Florida Lt. Governor Jennifer Carroll responded to accusations that she had an affair with a female aide by stating, “Usually black women that look like me don’t engage in relationships like that.” Responses from the LGBT community have been both strong and clever.
HuffPo’s Gay Voices has published nearly 200 images of lesbians submitted to Twitter with the hashtag #ThisIsWhatALesbianLooksLike. It’s a wonderful collection showing women from many races, ethnicities, and walks of life.
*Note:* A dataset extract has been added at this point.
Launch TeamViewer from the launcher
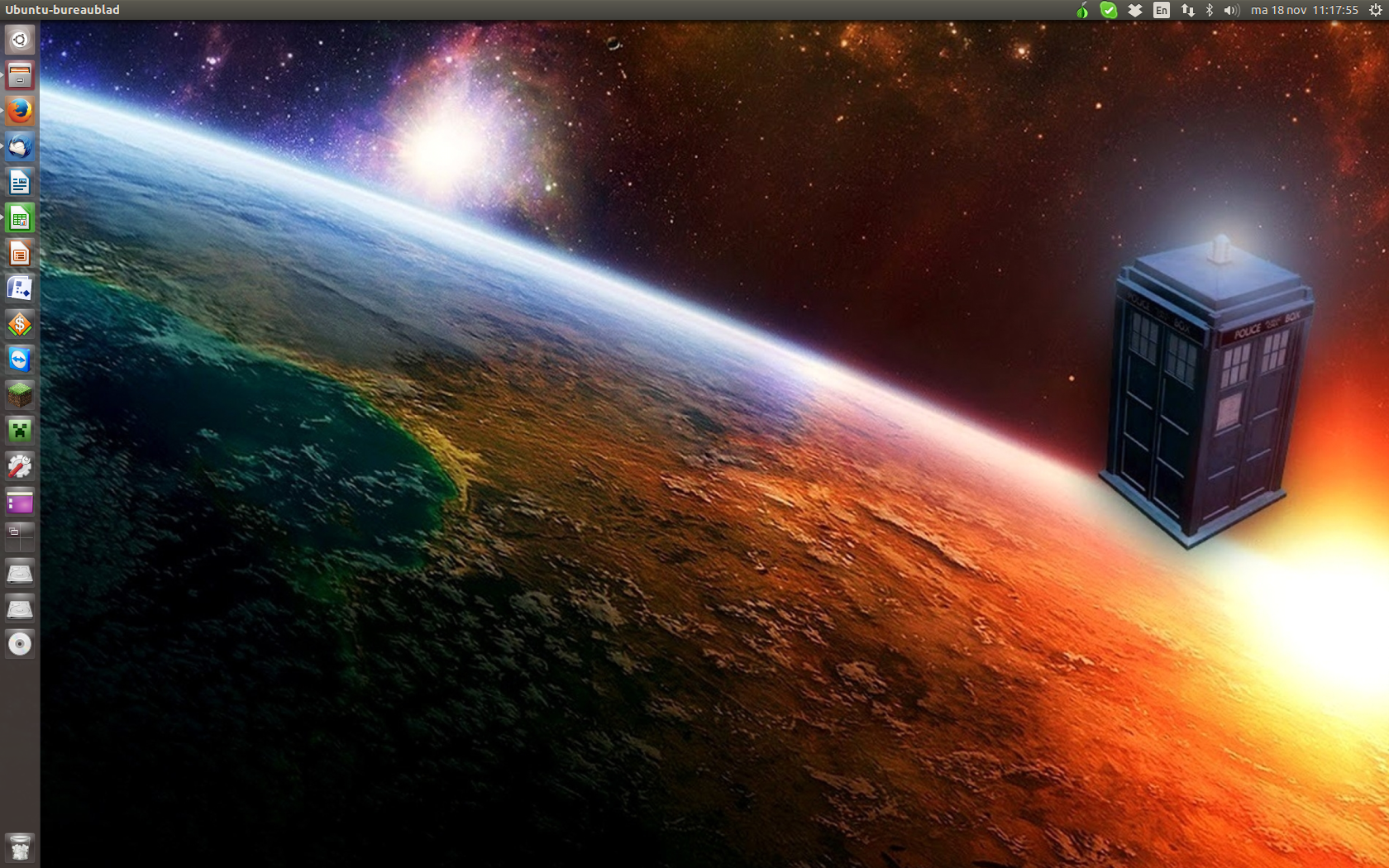This screenshot has width=1389, height=868. pos(20,360)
Go browse and enjoy.
Over at the National Black Justice Coalition site, Kimberley McLeod, director of communications, wrote a heated post asserting, “the lesbians I’ve met personally, as friends, co-workers, lovers, partners and mentors, are some of the most radiant Black women—inside and out—I’ve been blessed to know.”
The response that has impressed me the most, however, is that of Nadine Smith, executive director of Equality Florida, whose spouse Andrea and their son appeared with First Lady Michelle Obama in the White House photostream in February, and who appeared with them on the White House blog in May. Smith wrote an eloquent and well argued piece for The Grio in which she observes:
We live in a culture that continues to ignore the lives, needs and health of black lesbians by rendering us invisible. Carroll reinforces that invisibility by perpetuating the misconception that all lesbian and same-gender loving women look and act the same, virtually erasing the diverse array of Black lesbians. And if lesbians look a certain way, Lt. Gov. Carroll, tell us, what do straight black women look like? In putting a fence around what lesbians are supposed to “look like” she corrals acceptable black heterosexual womens’ appearance as well.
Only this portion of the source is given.